In "air code", what I envision would look something like:
vb Code:
For Each doc in your collection of docs
' Set bookmarks
numBkmark = 1
For Each H2 header
Set range to header range
Set bookmark to range _
bkmk.name = "Chapter_" & numBkmark
numBkmark = numBkmark + 1
Next H2 header
' Iterate bkmks to find the right chapter
numBkmark = 1
For Each bkmark in doc.bookmarks
If bkmark.name = "Chapter_" & numBkmark Then
If bkmark.name is in your list of chapters
' We've got a match!
Set a range _
Start:= bkmark.range.start, _
End:= next bookmark.range.start
'This gives you a range for everything
'between the two chapter headings
'Now you can extract the text, tables, etc.
End If
End If
numBkmark = numBlmark + 1
Next bkmark
Next doc
Anyway, that's how I would start it.
Hope I said it so it makes sense to you, too!! :8>)
Ed
-
Mar 15th, 2012, 09:50 AM
#12
Member
Re: Parsing Word Document & Export to Excel
What I see as the building blocks for this are:
-- A way to create a collection of documents to work on, or
A method to use the doc path and name to get to the doc
-- A list that identifies which chapters you need to parse:
Is there a consistent chapter title? or
Will you need to identify a certain table or text within a chapter?

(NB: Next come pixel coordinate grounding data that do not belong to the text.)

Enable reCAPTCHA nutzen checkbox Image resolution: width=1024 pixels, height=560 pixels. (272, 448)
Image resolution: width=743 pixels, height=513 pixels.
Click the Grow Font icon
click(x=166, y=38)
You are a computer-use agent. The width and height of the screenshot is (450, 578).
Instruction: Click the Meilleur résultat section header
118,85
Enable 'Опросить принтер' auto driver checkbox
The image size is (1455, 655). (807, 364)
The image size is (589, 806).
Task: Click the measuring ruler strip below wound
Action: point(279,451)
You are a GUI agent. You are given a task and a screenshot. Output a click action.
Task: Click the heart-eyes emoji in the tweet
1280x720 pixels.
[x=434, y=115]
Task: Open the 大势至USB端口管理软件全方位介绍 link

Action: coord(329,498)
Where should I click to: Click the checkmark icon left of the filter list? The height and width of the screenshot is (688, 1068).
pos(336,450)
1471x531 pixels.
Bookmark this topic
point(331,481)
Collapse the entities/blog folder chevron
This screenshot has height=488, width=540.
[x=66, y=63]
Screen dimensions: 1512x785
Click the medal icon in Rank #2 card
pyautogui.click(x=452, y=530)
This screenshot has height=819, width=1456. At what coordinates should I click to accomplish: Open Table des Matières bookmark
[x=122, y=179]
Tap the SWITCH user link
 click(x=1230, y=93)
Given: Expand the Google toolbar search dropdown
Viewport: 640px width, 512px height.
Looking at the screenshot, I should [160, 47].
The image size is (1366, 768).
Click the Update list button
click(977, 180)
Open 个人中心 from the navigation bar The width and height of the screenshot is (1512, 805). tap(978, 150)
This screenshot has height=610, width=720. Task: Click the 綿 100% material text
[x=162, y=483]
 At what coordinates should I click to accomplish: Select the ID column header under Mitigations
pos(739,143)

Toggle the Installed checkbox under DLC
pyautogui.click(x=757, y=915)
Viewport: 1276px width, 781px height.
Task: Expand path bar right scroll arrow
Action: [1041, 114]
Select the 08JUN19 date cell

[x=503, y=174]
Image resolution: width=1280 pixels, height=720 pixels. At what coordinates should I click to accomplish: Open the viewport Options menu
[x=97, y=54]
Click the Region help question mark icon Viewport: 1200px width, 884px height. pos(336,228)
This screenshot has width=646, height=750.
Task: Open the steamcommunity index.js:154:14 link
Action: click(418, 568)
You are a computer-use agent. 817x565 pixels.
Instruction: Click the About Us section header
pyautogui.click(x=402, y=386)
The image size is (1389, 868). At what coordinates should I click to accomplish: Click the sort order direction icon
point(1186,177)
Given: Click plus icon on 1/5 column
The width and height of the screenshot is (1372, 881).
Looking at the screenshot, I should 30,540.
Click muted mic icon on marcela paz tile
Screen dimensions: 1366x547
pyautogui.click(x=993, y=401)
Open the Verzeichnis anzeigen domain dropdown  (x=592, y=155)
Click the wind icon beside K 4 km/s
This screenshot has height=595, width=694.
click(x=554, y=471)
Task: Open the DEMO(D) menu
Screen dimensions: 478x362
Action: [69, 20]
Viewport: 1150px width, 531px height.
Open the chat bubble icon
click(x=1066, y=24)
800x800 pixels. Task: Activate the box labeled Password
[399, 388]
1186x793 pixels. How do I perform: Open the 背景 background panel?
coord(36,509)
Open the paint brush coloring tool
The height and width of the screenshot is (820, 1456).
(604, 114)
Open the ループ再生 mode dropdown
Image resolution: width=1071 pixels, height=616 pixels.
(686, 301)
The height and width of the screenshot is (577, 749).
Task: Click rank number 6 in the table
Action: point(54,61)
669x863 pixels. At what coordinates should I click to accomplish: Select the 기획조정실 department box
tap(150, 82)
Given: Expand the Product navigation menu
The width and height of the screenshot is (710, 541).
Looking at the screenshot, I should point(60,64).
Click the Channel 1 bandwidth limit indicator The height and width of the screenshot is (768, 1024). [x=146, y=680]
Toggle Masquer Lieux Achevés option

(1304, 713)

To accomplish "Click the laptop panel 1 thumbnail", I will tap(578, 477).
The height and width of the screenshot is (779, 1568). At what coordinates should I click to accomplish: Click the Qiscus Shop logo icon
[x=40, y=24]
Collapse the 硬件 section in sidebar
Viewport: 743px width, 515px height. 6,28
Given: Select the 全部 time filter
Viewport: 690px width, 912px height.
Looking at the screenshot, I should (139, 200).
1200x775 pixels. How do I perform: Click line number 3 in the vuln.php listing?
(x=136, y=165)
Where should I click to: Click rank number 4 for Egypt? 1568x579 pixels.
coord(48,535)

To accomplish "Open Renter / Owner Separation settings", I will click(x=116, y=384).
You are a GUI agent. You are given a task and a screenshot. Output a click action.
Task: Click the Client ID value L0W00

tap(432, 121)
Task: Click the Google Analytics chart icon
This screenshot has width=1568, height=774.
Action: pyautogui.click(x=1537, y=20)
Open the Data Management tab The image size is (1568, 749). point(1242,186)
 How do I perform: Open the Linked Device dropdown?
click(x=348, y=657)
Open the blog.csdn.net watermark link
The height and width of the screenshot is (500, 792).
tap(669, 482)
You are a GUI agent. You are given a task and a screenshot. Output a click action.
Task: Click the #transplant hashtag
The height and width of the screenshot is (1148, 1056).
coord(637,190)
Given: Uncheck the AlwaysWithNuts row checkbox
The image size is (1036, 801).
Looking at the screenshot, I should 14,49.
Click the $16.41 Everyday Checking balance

-- A loop that will iterate all the chapter headings or chapters, identify the right one(s), and grab the table, text, photo, whatever
-- A procedure that will pull the desired element(s) from the doc into the workbook in a useable manner
Does each doc and/or chapter need its own worksheet?
Are you going to try to aggregate some or all of this info? (Don't do it on the fly - get it all into the workbook first, and then you can work with it.)
Can you get someone to give you an idea of what a "useable manner" looks like??
-- Error handling:
Doc doesn't have the chapter - do you need to send someone a red flag?
What's in the doc range refuses to copy over into the worksheet - how should you handle it?
The doc range exceeds the limits of the worksheet - how should you handle it?
Someone else is using the doc when your code wants it - can you detect that and come back to it?
Flesh out the project as much as possible: flowchart the operation; detect loops within loops and If/Then branches; look at what you need to indentify everything you must work with - doc, workbook, worksheet, ranges in both Word and Excel, bookmarks, paragraphs, tables, etc. What are the blind spots? What are the possible hiccups and errors?
Craft some questions and put *them* on the spot!! What do you need from them to write good code? You can write any code they want, but you can't read their minds to know what they want. Intelligent questions can make you look better than lots of info.
Cheers!
Ed
-
Mar 15th, 2012, 11:02 AM
#13
Thread Starter
Junior Member
Re: Parsing Word Document & Export to Excel
..that's great...thanks...
I toggled the field codes for the index....
this is the result....
{HYPERLINK\|"_Toc292701022"}
{HYPERLINK\|"_Toc292701023"}
|
|
V
{HYPERLINK\|"_Toc292701074"}
So these are the bookmarks/hyperlinks for each chapter, you can see there are 52 chapters. They are in numerical order, so I'm guessing I could use these? You see I'm populating a multi list box from a config file (which is a list of the chapters), so based on the selection, thats the chapter I need to parse.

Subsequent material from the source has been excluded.